[Collected data entries]
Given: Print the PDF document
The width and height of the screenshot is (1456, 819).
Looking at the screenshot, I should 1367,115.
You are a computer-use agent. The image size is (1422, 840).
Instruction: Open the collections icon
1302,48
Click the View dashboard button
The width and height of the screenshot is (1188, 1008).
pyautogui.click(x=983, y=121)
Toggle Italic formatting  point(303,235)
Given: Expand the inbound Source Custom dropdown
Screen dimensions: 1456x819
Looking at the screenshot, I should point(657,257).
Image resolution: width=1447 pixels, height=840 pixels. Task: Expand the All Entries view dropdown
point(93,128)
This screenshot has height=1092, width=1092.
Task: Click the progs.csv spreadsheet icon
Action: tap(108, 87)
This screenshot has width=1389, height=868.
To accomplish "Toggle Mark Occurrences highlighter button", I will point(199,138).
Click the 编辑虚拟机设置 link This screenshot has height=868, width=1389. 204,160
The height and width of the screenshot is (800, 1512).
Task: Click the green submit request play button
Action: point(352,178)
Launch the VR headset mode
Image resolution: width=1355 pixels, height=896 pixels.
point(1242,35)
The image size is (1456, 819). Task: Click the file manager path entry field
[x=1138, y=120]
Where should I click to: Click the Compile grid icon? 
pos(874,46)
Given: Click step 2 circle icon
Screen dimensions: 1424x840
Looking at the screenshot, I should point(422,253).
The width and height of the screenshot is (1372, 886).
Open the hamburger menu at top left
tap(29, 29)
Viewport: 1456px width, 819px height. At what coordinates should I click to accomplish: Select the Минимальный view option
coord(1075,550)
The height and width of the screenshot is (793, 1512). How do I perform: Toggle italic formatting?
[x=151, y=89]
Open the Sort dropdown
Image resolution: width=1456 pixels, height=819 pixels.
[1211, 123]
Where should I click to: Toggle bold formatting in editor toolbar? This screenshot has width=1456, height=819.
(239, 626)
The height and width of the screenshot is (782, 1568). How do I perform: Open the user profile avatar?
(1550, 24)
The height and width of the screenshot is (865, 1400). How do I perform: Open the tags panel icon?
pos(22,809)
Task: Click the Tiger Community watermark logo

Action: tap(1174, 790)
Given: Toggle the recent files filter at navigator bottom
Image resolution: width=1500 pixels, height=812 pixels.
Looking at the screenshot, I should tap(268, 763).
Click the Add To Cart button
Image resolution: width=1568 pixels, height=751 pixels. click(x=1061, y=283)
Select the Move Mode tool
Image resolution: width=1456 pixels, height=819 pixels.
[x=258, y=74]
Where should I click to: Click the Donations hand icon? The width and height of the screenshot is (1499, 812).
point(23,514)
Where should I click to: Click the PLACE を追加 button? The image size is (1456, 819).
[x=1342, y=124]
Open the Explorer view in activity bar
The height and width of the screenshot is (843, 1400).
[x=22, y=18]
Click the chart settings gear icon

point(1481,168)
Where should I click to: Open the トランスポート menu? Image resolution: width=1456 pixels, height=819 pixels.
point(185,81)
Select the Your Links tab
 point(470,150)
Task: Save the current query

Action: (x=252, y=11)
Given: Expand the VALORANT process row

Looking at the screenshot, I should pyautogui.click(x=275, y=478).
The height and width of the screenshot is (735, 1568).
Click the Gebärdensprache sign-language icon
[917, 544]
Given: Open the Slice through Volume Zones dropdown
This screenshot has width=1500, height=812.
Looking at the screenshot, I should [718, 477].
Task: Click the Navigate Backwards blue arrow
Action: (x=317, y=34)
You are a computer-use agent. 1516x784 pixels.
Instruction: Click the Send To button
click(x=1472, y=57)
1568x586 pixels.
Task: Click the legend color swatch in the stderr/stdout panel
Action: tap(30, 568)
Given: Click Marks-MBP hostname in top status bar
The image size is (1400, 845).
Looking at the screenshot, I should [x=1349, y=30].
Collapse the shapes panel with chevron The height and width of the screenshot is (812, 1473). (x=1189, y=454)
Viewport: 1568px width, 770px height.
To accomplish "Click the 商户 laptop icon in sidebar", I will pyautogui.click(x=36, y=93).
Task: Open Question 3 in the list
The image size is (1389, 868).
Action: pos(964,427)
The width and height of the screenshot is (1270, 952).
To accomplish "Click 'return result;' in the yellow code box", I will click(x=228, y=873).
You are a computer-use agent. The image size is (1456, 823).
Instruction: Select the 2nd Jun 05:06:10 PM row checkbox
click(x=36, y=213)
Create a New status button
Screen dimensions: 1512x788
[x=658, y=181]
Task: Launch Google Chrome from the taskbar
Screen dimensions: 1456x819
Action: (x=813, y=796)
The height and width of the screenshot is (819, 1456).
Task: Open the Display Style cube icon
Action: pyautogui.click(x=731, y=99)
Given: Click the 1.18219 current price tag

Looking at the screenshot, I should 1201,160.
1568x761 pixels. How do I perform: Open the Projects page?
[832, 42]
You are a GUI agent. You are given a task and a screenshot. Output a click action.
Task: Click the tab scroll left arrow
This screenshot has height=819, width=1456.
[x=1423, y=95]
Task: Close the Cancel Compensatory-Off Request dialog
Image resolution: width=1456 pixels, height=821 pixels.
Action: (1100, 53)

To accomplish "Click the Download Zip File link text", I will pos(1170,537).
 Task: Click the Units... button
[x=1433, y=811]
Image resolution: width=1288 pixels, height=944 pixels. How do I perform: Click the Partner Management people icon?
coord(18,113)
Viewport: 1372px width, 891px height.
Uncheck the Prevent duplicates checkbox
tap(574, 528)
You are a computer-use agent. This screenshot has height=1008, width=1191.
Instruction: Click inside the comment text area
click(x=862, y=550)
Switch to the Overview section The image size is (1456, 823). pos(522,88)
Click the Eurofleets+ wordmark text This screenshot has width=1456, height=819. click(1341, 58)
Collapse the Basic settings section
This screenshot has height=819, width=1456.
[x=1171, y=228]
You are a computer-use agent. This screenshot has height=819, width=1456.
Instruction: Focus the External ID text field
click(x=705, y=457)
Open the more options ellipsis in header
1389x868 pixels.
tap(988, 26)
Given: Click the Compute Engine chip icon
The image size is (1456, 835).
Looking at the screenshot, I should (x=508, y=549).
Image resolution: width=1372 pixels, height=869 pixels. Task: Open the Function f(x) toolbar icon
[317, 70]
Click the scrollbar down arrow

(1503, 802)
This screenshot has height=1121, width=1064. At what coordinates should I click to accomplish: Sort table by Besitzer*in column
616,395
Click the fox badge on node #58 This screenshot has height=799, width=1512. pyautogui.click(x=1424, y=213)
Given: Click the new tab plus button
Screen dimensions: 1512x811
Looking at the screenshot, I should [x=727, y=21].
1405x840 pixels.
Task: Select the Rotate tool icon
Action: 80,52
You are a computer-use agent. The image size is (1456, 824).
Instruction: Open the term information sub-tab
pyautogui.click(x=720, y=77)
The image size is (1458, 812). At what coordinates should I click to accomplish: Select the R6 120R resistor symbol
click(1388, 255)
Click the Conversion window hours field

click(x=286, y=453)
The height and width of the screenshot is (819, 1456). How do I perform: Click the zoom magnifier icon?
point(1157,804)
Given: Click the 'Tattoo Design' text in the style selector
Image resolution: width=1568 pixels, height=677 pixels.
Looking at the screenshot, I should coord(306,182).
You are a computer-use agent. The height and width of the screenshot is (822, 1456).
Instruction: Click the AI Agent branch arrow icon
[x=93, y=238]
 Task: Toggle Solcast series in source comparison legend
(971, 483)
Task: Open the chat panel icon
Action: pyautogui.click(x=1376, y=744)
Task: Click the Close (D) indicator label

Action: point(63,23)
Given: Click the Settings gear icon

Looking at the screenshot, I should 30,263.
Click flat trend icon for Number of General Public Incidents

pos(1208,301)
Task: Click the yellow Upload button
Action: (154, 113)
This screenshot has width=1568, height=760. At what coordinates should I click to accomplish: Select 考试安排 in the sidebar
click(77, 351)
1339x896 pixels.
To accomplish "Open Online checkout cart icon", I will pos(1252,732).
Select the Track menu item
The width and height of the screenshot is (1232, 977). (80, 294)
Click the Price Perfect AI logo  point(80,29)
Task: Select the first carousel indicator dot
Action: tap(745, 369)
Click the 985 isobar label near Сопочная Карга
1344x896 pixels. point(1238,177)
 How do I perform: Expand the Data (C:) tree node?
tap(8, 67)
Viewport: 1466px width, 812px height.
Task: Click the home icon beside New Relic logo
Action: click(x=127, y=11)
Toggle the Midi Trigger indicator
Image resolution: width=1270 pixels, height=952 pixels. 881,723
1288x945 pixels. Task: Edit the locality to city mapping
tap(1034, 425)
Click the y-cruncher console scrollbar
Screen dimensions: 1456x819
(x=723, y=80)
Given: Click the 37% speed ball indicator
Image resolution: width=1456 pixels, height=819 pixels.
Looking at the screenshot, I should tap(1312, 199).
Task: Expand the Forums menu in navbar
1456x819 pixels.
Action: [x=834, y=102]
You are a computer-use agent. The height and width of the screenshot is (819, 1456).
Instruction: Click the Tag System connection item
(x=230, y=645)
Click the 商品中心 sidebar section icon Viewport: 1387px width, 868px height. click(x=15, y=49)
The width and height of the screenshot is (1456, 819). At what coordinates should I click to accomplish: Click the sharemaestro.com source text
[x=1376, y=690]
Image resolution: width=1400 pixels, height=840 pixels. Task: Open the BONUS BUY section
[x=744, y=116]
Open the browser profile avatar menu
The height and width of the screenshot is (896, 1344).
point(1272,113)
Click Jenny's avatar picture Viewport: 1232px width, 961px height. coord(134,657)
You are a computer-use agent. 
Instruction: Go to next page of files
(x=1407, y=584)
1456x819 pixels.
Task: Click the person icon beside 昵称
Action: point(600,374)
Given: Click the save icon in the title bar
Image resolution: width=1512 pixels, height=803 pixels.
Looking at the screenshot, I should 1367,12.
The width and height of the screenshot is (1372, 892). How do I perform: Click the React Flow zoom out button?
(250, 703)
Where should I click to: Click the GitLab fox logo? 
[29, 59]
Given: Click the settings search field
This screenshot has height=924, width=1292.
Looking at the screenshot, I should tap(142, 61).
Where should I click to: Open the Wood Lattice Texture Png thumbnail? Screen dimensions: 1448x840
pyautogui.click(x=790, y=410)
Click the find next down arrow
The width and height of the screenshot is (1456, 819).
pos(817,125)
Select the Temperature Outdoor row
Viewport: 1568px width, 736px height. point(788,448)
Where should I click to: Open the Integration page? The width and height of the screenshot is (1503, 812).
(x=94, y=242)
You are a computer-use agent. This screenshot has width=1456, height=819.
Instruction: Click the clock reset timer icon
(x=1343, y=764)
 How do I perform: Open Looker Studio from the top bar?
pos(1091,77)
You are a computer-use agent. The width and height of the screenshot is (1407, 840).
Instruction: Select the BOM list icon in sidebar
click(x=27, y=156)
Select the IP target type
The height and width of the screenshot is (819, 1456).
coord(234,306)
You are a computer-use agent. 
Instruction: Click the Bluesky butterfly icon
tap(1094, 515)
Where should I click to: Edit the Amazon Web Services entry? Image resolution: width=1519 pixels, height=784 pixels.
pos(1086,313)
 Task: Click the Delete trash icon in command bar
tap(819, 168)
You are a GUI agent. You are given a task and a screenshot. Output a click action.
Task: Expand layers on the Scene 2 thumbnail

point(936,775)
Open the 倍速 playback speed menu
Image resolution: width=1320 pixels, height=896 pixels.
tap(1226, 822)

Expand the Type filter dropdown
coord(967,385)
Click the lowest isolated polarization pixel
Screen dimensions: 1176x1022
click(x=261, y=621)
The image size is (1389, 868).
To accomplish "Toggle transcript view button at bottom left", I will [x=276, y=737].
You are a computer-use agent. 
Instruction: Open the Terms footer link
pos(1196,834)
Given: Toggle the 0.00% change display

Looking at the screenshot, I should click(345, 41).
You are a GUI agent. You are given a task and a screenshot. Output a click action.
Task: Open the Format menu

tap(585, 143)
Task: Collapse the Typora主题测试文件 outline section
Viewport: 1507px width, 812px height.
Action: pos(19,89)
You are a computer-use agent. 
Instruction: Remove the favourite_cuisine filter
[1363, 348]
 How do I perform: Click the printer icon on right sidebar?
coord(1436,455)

- [PROBLEM STATEMENT] All lines in the entries above that include "bottom" should be found and copied.

- [ANSWER TO THIS PROBLEM]
Given: Toggle the recent files filter at navigator bottom
To accomplish "Toggle transcript view button at bottom left", I will [x=276, y=737].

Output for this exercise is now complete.